»»

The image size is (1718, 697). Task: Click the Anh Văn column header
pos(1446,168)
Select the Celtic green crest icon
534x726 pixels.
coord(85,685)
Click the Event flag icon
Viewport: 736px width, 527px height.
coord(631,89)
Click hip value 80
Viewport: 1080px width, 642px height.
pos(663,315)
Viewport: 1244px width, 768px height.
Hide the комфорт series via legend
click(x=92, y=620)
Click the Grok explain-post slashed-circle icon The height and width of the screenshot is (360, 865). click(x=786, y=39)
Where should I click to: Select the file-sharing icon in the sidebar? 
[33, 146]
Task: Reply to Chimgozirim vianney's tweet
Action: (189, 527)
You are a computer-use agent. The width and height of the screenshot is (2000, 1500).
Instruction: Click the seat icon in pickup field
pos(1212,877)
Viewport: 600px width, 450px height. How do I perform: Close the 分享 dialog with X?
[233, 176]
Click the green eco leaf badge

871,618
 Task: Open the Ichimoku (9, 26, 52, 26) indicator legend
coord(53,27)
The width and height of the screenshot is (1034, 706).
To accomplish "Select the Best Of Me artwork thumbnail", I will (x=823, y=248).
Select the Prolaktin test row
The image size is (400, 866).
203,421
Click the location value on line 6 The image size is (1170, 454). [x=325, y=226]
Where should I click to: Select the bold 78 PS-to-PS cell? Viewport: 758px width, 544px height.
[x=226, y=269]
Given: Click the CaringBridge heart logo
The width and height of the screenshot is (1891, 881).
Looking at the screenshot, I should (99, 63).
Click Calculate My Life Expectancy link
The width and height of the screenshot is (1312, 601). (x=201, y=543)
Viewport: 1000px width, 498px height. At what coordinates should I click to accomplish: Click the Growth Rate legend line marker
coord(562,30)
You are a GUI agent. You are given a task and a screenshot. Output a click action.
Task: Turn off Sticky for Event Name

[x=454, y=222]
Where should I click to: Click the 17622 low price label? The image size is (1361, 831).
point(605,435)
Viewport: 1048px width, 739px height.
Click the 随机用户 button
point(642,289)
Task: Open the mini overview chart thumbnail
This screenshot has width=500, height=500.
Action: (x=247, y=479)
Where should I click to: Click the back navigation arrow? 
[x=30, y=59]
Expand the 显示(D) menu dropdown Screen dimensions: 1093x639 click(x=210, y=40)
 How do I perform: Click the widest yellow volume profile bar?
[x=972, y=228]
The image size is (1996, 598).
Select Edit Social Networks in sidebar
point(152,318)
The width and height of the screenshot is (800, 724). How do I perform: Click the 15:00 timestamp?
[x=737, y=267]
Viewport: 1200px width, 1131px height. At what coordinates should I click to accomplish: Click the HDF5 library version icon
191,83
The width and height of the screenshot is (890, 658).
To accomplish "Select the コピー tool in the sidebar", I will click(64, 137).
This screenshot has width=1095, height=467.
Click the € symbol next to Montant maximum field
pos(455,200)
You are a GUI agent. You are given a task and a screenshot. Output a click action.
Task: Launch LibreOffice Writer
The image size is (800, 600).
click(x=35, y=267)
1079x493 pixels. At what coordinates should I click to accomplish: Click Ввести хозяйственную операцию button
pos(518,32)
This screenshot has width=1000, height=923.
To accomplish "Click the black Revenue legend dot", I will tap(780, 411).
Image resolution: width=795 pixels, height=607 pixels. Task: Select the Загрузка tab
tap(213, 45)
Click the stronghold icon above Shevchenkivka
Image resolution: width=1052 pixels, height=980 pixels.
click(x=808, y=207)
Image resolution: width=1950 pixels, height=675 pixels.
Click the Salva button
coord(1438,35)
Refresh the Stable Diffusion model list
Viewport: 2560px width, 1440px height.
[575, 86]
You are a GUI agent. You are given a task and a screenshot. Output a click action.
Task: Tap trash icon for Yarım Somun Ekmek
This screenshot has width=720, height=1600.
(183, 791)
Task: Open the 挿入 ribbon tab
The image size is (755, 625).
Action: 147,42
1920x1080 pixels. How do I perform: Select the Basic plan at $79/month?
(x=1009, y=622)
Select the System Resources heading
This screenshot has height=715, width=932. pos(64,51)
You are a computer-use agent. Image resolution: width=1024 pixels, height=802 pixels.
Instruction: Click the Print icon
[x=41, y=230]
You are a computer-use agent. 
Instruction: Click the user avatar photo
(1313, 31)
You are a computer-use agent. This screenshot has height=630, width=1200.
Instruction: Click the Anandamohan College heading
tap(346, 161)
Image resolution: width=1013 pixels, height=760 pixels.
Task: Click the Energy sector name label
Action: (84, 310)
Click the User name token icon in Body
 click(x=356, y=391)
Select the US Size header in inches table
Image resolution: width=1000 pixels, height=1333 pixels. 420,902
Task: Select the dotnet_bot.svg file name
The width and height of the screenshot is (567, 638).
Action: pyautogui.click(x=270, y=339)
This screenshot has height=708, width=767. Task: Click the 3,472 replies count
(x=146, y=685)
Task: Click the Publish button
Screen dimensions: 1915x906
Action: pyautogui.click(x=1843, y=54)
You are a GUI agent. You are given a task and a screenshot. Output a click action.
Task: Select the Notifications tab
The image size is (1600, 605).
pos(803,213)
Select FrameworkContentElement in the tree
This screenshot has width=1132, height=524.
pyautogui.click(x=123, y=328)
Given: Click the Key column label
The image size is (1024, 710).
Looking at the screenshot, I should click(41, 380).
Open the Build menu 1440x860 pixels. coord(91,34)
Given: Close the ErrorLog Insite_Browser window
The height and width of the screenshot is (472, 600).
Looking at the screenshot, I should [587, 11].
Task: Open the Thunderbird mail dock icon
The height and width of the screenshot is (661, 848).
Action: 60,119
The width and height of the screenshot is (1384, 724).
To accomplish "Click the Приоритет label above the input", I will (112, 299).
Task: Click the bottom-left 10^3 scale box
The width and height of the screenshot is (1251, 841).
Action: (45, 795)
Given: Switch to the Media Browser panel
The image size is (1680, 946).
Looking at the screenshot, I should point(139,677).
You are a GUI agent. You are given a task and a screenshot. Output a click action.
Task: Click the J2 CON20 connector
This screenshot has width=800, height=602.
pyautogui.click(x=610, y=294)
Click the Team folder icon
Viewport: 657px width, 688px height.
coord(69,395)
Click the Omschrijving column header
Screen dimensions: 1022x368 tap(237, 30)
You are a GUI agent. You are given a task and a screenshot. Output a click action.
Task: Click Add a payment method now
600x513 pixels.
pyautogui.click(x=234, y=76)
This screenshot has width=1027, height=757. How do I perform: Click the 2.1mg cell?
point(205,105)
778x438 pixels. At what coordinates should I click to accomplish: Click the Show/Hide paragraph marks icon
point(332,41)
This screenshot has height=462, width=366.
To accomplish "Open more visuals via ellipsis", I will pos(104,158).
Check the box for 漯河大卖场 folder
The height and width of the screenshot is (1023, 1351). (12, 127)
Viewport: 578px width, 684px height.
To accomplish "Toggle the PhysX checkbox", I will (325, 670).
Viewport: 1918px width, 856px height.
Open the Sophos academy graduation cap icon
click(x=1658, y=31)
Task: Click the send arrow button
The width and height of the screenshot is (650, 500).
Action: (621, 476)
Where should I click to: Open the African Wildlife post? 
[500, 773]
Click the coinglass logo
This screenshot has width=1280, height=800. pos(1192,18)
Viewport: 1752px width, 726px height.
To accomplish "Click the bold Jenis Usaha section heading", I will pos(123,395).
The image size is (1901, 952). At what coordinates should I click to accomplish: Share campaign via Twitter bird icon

««

Exercise goal
Every line where "computer" appears must be returned from the listing above.

Answer box
You are a computer-use agent. The width and height of the screenshot is (2000, 1500).
You are a computer-use agent. Image resolution: width=1024 pixels, height=802 pixels.
You are a computer-use agent. 
You are a computer-use agent. This screenshot has height=630, width=1200.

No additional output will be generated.